== Segment start ==

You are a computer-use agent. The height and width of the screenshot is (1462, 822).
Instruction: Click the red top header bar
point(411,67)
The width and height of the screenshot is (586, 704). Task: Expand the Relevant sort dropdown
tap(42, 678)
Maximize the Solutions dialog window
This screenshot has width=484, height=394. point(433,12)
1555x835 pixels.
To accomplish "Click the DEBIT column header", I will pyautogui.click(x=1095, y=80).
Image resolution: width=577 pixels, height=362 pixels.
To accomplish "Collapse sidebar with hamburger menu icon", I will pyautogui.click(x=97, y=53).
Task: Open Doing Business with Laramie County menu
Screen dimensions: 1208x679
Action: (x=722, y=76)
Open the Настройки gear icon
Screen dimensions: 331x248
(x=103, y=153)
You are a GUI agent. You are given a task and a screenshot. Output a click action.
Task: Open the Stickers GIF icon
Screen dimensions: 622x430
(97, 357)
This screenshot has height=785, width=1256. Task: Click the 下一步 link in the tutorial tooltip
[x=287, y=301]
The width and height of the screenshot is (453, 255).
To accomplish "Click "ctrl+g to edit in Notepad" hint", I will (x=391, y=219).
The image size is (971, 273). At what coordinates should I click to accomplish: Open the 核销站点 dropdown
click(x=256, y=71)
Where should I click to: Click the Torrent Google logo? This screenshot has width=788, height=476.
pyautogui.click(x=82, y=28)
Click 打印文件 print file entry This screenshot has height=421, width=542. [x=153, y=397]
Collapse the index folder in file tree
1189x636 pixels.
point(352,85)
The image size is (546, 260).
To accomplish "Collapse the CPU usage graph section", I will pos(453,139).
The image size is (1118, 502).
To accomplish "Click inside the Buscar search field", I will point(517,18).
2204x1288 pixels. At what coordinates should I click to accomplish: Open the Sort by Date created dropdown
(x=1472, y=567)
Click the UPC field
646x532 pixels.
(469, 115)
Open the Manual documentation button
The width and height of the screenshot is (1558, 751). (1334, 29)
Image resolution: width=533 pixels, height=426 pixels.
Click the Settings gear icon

== Segment end ==

▶ **THE PROBLEM**
In the material above, find every line that has the string "Collapse" and pull those lines out.

▶ **EXERCISE RESPONSE**
To accomplish "Collapse sidebar with hamburger menu icon", I will pyautogui.click(x=97, y=53).
Collapse the index folder in file tree
To accomplish "Collapse the CPU usage graph section", I will pos(453,139).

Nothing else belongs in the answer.